Das Gackern der Hühner ist mitten in der Stadt ein ungewohnter Ton. Dass es von einem Kindergartengelände kommt, ist noch ungewöhnlicher. In der Kita Abenteuerland sind aktuell gleich vier Hühner zu Gast. "Tiergestützte Pädagogik" nennt Einrichtungsleiterin Raphaela Kettler die Arbeit mit den gefiederten Bewohnern am Büscherweg.

Für insgesamt zwei Wochen sind die Hühner auf dem Außengelände der Kita Abenteuerland eingezogen. Angekommen sind sie am Montagabend, 13. April, in einem großen Anhänger. In diesem hatten sie ihren eigenen Stall, Futter- und Wasserspender sowie einen Zaun dabei. Die Hühner kommen von einem Bio-Bauernhof in Kirchhundem.

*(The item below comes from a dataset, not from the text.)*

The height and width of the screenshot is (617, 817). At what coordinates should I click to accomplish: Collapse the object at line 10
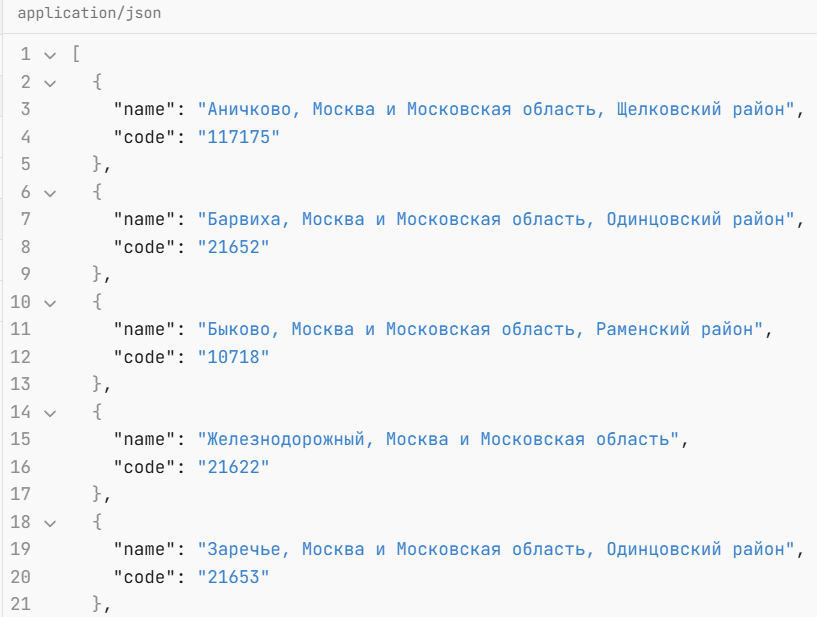[50, 301]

Mit dem Zaun wurde den Hühnern auf dem Außengelände ein eigenes Gehege errichtet. In kleinen Gruppen und unter Aufsicht dürfen die Kinder auch zu den Tieren ins Gehege. Wenn die Hühner zu den Kindern kommen, dürfen diese sie streicheln. Hinter den Hühnern herzulaufen ist streng verboten.

Tierwohl steht im Fokus

"Es geht darum, für den Umgang mit Lebenswesen zu sensibilisieren", erklärt Kettler. Sie hat das Projekt federführend vorbereitet und achtet auch auf das Tierwohl. Rund ein Jahr ist seit den ersten Ideen vergangen, zum Jahreswechsel wurden die Planungen dann konkret. "Das ist nichts, was man von heute auf morgen macht", betont sie im Gespräch mit LokalDirekt.

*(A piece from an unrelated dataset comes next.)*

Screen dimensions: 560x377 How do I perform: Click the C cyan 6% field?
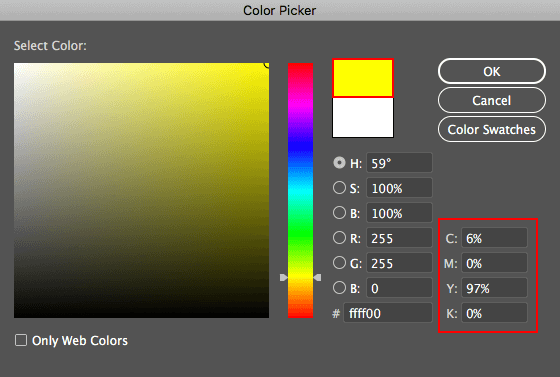pyautogui.click(x=494, y=238)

"Wir haben in den vergangenen drei Wochen begonnen, uns locker einzustimmen. Nach Ostern haben die Kinder dann die Tage runtergezählt", sagt sie mit einem Lächeln im Gesicht. Dass sich die Kinder auch in den vergangenen Wochen schon mit dem Thema befasst haben, wird bereits beim ersten Blick ins Kita-Gebäude sichtbar: Überall hängen selbstgebastelte Hühner von den Decken und Wänden. Dazu kam passende Musik und eine theoretische Vorbereitung auf die Hühnerhaltung.

Denn in die Versorgung der Tiere werden die Kinder aktiv eingebunden. Nicht nur zu den üblichen Kita-Zeiten, in denen die Kinder zum Beispiel die frisch gelegten Eier einsammeln oder sich um das Futter kümmern, auch Abends und am Wochenende müssen die Tiere versorgt werden. Aus diesem Grund haben sich einige Kinder gemeinsam mit ihren Eltern als Hühnerpaten gemeldet. Sie übernehmen die Pflege der Tiere in den Zeiten, in denen sonst niemand in der Kita ist. "Wir profitieren davon, dass manche Eltern auch Hühner halten", freut sich Kettler.

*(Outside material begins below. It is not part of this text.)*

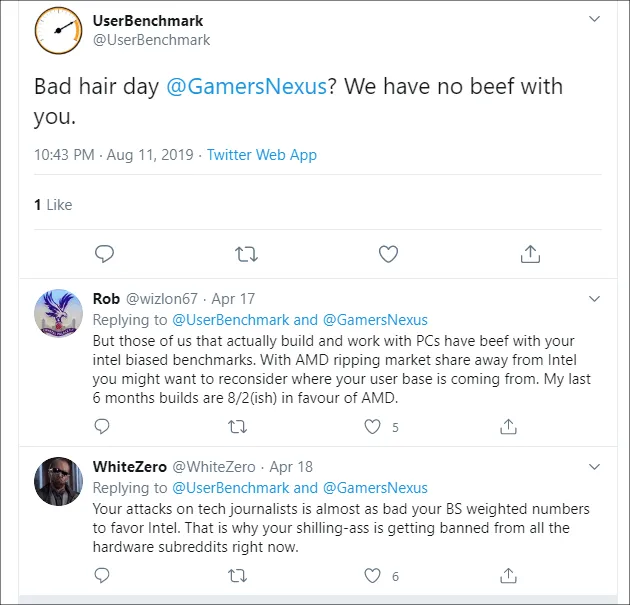View who liked the tweet via 1 Like

coord(53,204)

Am Ende der Aktion befassen sich die Kinder noch auf eine weitere Weise mit den Tieren: Dann werden die Eier, die im Aktionszeitraum im Kindergarten gelegt wurden, zu Kuchen oder Rührei verarbeitet und gemeinsam gegessen. Die Tiere werden wieder von ihrem Besitzer abgeholt und bekommen danach erst einmal Ruhe, so Kettler.

Wiederholung von den Kindern gewünscht

Im vergangenen Jahr fand bereits die Aktion "Von der Raupe zum Schmetterling" statt und auch im kommenden Jahr soll ein ähnliches Highlight folgen. Ein Kind, so berichtet die Einrichtungsleiterin lachend, hat bereits gefragt, wann die Pferde kommen. Vermutlich werden es aber kleinere Tiere – nicht nur aus logistischen, sondern auch aus Sicherheitsgründen. "Ich finde tiergestützte Pädagogik einfach super. Die Kombination mit Tieren und Kindern funktioniert gut", resümiert sie am Ende.

Die Kita Abenteuerland ist die älteste Kita in Kierspe. In zwei Gruppen finden 47 Kinder Platz, sie werden von acht Mitarbeitern und einer weiteren Auszubildenden betreut. Sie ist Teil des Trägerverbundes der evangelischen Kirche Sauerland-Hellweg. In einer der beiden Gruppen findet zudem die U3-Betreuung statt. Für diese wurden im vergangenen Jahr unter anderem die Sanitärräume aufwendig umgestaltet. Zahlreiche Investitionen sind nur mit Hilfe des Fördervereins möglich, weshalb sich die Einrichtung über Spenden freut. Das Spendenkonto mit der IBAN DE10 4585 1665 0008 0021 64 läuft auf den "Förderverein Kindergarten Abenteuerland e. V."